California firefighters have been incredibly busy this year.
Back in August, lightning from the remnants of Tropical Storm Fausto ignited roughly 600 fires across the northern part of the state. The blazes burned somewhere between 1.5 million and 2.1 million acres to the ground… all in the span of just 2-3 weeks.
Beating back the flames was made complicated by both an incredibly strong heat wave and the COVID-19 pandemic. To give you an idea of just how difficult conditions have been, three fires – Rattlesnake, the North Complex, and the SQF Complex – are still active.
And Mother Nature hasn’t stopped, either.
At this very moment, more than 500 firefighters are actively battling a new set of fires in Southern California, after the Santa Ana Winds rose up to spread a small residential blaze over to some nearby brush just last night. The combination of dry air, warm temperatures, drought and strong winds have literally added fuel to the fire, which has grown to cover more than 11 square miles and caused power outages and mass evacuations.
The Bond Fire, as it has been named, is yet another setback to California’s economy, which had already been in steep decline due to a COVID-related lockdown in March. Consumer activity has remained comparably lower there, with Google’s Mobility Data for the state showing a 31% reduction in activity around retail locations compared to last year’s baseline.
Making matters worse, just a few minutes ago Governor Gavin Newsom issued a second stay-at-home order as hospitals in several areas across the state approach patient capacity limitations. Combined with the ongoing wildfire, the twin emergencies are almost certain to drag consumer spending down further.
And given that California itself comprises 15% of US Gross Domestic Product, it means that by the by the transitive property, US GDP is unlikely to bounce back in Q4.

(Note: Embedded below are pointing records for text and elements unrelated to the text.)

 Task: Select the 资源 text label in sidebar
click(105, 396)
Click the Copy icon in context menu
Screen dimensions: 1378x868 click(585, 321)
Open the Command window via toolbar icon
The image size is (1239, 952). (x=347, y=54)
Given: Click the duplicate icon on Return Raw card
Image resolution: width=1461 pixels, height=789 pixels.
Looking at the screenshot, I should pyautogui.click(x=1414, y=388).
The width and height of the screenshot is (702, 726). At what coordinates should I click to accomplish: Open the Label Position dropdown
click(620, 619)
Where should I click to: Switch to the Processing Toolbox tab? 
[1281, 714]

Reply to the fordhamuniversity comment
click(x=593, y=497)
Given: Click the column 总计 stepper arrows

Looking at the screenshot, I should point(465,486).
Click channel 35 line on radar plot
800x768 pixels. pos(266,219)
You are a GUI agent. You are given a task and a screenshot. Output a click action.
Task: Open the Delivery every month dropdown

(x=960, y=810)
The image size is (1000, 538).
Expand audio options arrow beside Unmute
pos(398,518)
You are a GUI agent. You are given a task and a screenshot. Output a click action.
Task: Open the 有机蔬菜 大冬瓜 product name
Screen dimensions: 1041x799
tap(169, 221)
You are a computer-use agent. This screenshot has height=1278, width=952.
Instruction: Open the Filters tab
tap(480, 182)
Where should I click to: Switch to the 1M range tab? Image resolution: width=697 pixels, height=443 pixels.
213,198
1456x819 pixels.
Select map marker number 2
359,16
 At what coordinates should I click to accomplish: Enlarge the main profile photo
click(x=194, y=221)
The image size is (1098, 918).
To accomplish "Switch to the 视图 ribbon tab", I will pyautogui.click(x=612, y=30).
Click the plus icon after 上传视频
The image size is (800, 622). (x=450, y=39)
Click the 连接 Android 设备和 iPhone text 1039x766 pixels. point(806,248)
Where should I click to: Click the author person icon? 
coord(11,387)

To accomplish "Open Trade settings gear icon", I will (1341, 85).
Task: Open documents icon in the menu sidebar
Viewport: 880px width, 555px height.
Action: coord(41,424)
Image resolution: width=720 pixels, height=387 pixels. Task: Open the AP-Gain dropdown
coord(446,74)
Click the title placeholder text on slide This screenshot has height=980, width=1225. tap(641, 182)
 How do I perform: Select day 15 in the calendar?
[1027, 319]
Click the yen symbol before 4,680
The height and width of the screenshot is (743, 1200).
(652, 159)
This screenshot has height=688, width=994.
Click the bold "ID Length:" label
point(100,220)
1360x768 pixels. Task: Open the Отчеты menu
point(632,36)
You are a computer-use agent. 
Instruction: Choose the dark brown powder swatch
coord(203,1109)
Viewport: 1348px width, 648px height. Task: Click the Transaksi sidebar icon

Congress, if you’re listening, we sure could use some stimulus right about now…
Speaking of Shutdowns…
Fortunately, there has been a little movement on the stimulus front.
A bipartisan US$900 million package was introduced yesterday by my home state’s (hometown, in fact!) senior Senator Joe Manchin that called for smaller $300/week supplemental unemployment benefits and $180 billion to be distributed to state and local government relief. And although the bill doesn’t include another direct payment to Americans, it does provide temporary relief from COVID-related lawsuits.
Unfortunately, that plan was almost immediately shot down by Senate Majority Leader and part-time TWD extra Mitch McConnell who is advocating for an even smaller, more targeted relief bill. He and House Speaker Nancy Pelosi resumed negotiation efforts today, as there is one truly bipartisan motivation to get some kind of a deal done soon.
Unless the two parties pass some kind of spending bill by December 11th, Congress’s short-term spending bill will expire. And the dysfunctional relationship between the two polarized parties in power means that it a long-term spending bill is almost entirely out of the question.
A best-case scenario at this point might be just to extend current spending levels by another month to kick the can down the road. But that’s no guarantee either, as there are obstacles in that path as well.
The primary obstacle in question is President Trump, who has been a combative negotiator in each of the past budgetary negotiations. He has gone so far as to shut down the government once before, so the odds he’ll play nice this time around were pretty low to begin with. Add in the fact that he has openly threatened to veto the Department of Defense budget unless lawmakers revoke “Section 230” and those odds go down to zero.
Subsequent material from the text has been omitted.